In the meantime, men ages 18 to 25 are still subject to the current registration rules. They can sign up online or with paper forms at post offices, schools and some DMV locations, and failure to register remains a federal offense that can carry fines or prison time, as reported by FOX 11 Los Angeles.

Privacy, Rulemaking and Pushback

Automatic registration will depend on new rulemaking and bulk data matches with other federal systems, and that technical lift has already drawn fire from civil liberties and peace groups. Coalition letters and advocacy organizations warn that automated cross-matching could sweep in nonimmigrant visa holders or generate inaccurate lists, and they have urged Congress and the Selective Service to limit how data is used and to complete transparent notice-and-comment processes. See analysis from the Friends Committee on National Legislation and the Military Law Task Force. Those groups are pressing for clear privacy limits before any automated systems go live.
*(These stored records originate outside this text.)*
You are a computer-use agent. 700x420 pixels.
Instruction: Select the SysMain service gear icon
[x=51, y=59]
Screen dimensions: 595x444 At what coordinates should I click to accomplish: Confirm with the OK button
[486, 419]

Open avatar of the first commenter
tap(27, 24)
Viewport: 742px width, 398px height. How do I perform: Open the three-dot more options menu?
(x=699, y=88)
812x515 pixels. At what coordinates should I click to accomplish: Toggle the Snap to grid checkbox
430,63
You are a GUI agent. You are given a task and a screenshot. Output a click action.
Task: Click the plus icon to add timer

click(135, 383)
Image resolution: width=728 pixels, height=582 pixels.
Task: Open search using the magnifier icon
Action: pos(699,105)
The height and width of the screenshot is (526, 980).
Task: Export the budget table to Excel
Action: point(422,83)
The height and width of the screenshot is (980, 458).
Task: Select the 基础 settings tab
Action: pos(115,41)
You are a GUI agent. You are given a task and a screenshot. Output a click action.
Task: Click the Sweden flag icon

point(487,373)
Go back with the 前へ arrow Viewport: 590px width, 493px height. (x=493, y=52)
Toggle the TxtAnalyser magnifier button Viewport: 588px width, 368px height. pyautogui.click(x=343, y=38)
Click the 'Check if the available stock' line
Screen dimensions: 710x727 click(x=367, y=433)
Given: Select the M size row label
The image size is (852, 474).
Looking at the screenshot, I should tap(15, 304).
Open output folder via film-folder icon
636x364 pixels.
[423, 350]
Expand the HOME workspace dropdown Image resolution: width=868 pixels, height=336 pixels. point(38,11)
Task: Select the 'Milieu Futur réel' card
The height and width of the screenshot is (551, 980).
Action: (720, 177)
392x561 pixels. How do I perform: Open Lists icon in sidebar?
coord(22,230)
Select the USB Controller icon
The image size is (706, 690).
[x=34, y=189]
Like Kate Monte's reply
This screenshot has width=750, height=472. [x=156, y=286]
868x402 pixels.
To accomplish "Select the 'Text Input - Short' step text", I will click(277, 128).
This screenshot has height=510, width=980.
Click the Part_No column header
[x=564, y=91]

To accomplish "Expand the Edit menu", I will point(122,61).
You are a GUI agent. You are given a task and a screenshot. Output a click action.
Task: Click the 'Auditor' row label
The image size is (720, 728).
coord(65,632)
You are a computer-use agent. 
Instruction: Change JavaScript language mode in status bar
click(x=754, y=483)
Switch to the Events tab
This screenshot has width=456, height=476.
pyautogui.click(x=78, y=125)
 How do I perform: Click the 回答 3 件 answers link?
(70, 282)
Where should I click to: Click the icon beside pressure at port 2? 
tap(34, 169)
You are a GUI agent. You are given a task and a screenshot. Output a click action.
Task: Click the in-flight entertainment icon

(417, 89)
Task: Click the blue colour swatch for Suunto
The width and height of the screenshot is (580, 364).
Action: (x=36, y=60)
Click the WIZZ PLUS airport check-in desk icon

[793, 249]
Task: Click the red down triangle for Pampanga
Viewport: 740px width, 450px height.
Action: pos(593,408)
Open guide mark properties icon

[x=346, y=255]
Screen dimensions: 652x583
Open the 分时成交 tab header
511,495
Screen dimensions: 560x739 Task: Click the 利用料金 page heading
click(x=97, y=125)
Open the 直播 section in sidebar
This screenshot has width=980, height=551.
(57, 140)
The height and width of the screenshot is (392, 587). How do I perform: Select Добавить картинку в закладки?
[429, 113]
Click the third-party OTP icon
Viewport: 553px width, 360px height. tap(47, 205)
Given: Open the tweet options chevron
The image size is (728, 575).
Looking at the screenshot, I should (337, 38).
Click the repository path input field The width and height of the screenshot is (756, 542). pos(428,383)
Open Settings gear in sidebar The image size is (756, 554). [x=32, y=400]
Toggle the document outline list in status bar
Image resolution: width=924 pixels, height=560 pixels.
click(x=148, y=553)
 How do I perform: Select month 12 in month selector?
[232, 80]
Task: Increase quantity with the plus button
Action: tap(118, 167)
Bottom line: being in the Selective Service database is not the same as being drafted, and automatic registration is a change to who is listed, not an induction order. Watch for the agency’s implementing regulations and for any separate congressional or presidential move to authorize induction. The statutory language that grants this new registration authority is on file at Congress.gov. If you are 18 to 25, keep your registration current and pay attention to official Selective Service notices as the agency completes its rulemaking in the coming year.